Task details:
Through the line with "Task: Click 拍摄作者" and starting from the first line, return the records below word for word, with pictures left out.
-*-
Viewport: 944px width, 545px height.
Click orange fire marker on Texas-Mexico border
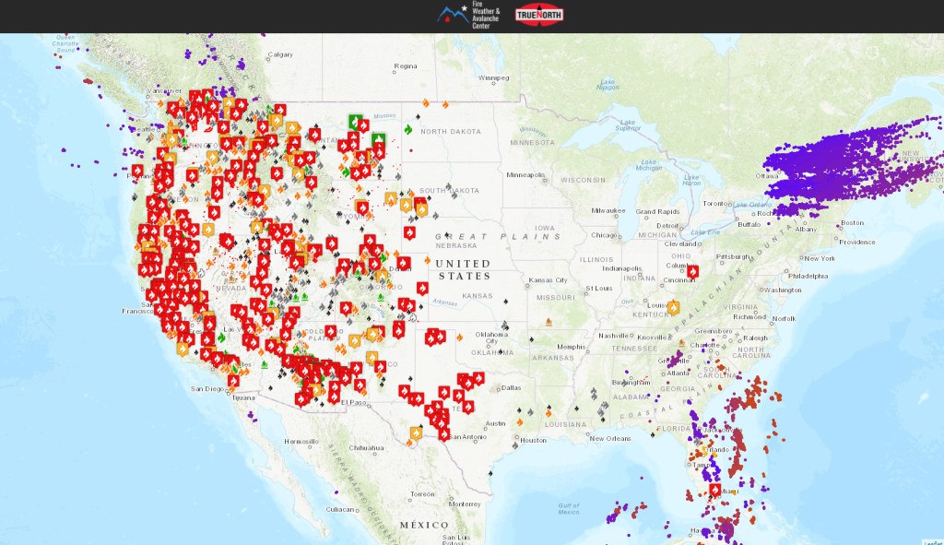tap(417, 432)
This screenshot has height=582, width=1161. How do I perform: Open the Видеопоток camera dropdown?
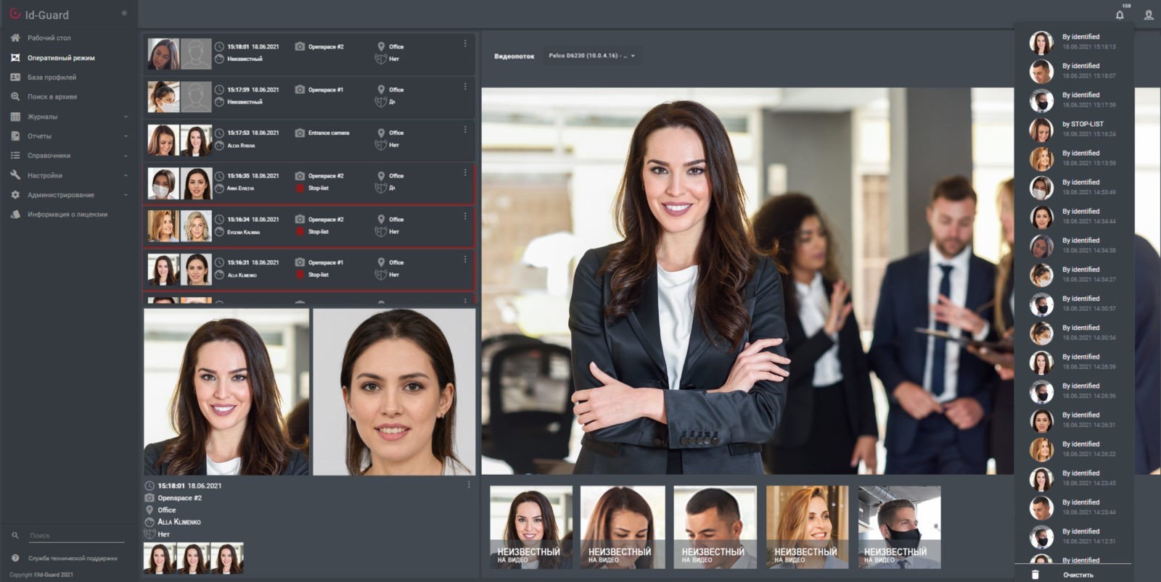pos(592,56)
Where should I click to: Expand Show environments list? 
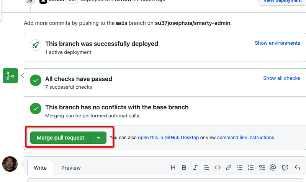tap(277, 43)
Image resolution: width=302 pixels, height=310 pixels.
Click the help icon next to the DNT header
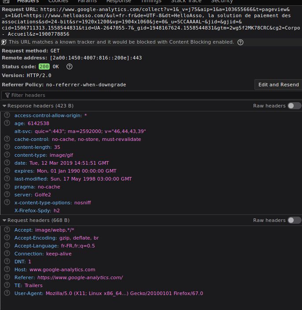(x=7, y=262)
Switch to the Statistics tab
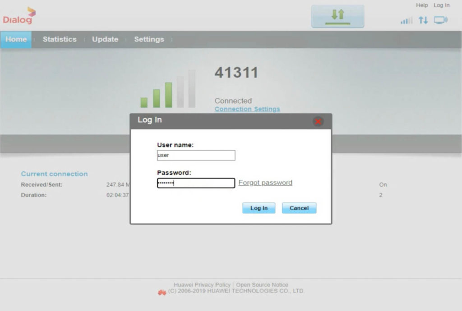Image resolution: width=462 pixels, height=311 pixels. 59,39
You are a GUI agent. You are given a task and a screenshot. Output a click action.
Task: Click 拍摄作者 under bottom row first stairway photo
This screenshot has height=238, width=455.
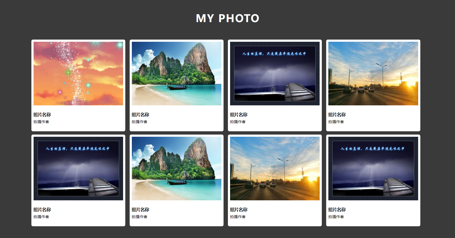pos(41,217)
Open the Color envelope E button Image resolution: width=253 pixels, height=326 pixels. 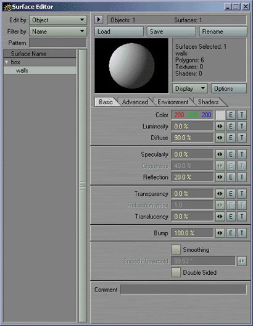(231, 115)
-*-
Answer to this exercise:
Viewport: 944px width, 545px height.
Click orange fire marker on Texas-Mexico border
tap(417, 432)
This screenshot has height=582, width=1161. How do I perform: Open the Видеопоток camera dropdown?
pos(592,56)
Where should I click to: Expand Show environments list? 
tap(277, 43)
Image resolution: width=302 pixels, height=310 pixels.
Click the help icon next to the DNT header
(x=7, y=262)
Switch to the Statistics tab
Image resolution: width=462 pixels, height=311 pixels. 59,39
You are a GUI agent. You are given a task and a screenshot. Output a click action.
Task: Click 拍摄作者 under bottom row first stairway photo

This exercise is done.